Forgotten Florida 100 - A Race to Remember
BY: CHRIS STANGLE - 2022 participant & 4th overall finisher
Forgotten Florida 100 – A race to Remember
As far as Florida Ultras are concerned, many lack appeal to the masses. The majority are either loop races, which deter some folks, or they are all out swamp stomps that can stave off others. I’m not saying there are not great Ultras here in Florida, they’re just far and few between. The Rum Bum Races’ Forgotten Florida 100 may have just taken the lead for Florida Ultras, by combining a point-to-point course with an insane variety of terrain, conditions, and atmosphere. This beauty played out like a stage race, with nearly as many different race strategies as there were competitors. As the event unfolded, all of Sean “Rum Bum” Blanton’s pre-race tips began to light the path to an epic adventure I will never forget.

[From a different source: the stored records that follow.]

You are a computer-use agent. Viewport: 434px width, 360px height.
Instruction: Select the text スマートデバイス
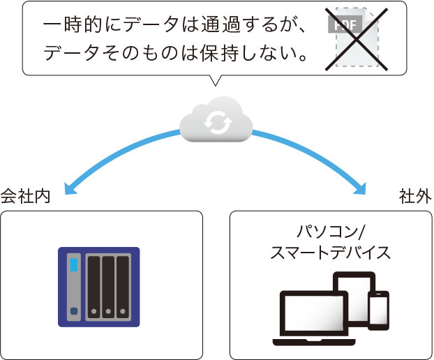(x=331, y=253)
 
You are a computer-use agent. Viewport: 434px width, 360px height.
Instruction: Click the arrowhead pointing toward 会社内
(x=69, y=186)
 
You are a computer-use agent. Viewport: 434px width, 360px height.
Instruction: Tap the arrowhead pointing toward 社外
(x=360, y=186)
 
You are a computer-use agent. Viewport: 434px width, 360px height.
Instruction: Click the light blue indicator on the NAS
(x=73, y=264)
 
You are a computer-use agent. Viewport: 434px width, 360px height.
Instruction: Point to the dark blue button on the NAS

It all began 6:00 am February 5th on a dark dirt road outside of Christmas Florida. Packet pick-up well organized, flowing efficiently, and a free pre-race photo to capture the eyes of the
innocent. A quick pre race briefing from the man himself standing on his tailgate, updating us on last minute course modifications to aid us in missing some of the worst flooded areas. As he jumps down from the tailgate and into the driver’s seat, he led the pack for the start until directing us to our first turn. From there, it was on us to follow course markings, utilize GPX files and, in worst case scenario, the Gaia app on our phones (mandatory gear requirement).
After the first turn we quickly found ourselves diving into the trails under the dark canopy as all were jockeying for position. With the 45 milers and 100 milers starting together you really had to decide for yourself who you were going to go with and who you were going to let go. A short distance into the trails we started to find out where all that rain had gone with areas of ankle to shin deep water/ mud.

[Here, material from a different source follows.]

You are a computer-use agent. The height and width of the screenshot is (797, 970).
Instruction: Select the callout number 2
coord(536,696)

Nothing unmanageable, just the realization that this course indeed is going to be wet, and often. 6.5 miles in we come to the first aid station
“The Division” which was a crewed aid station, well stocked with several volunteers attending to runners. With the help of my wife Ivi, I took the extra time to change sock and shoes due to upcoming runnable dirt road miles, topped of my pack and was on my way. The next 7 miles were dry and fast dirt roads. A welcome change as we were able to settle into our paces and take in some of the epic scenery. Along the roads with the sun rising, I saw several different species of birds perched along the tree lines and numerous ponds. The weather was perfect for a long effort with temperatures right at 60 degrees with overcast sky and a forecast the predicted most of the same for the duration. Mile 13.5 we came to the “Far Out” aid station, again well stocked and attended by one of my dear friends Kris Mannino. From there a brief out and back to a small peninsula trail and right back to “Far Out” by mile 15. Again, just a quick top off and back on
Shortly after leaving the aid station, we dove back under canopy into the forest and really got to work navigating more technical trails,
water, and mud. This continued off and on for the next 8.5 miles, with the trails gracing us with short reprieves between reminders that this is not going to be a typical Florida Trail Race. At mile 23 we come to our next crewed aid station “The Middle”. For me this was the next stop for foot care, fresh socks, a full reload of race fuel, then back on the move within 4 minutes thanks again to my amazing wife. Once again, we switch modes with dirt dual track, grass road and trail for the next 7 miles, all the while changing ecosystems like someone was flipping a switch. With the inevitable crossing of a 4-lane road the decision was made for the safety of the runners to shuttle us across, when I approached the aid station prior to the shuttle Sean was there giving clear direction, a shuttle was waiting for me, and I was across the road and running again in less than a minute. Once across my wife again like a trail angel was there with a soft flask to swap and extra fuel knowing that I would not see her again until mile 42. The next 12 miles we traveled through Seminole Ranch which proved to be some of the toughest conditions on the entire course with soft ground, dense forest, technical trail, and yes, mud.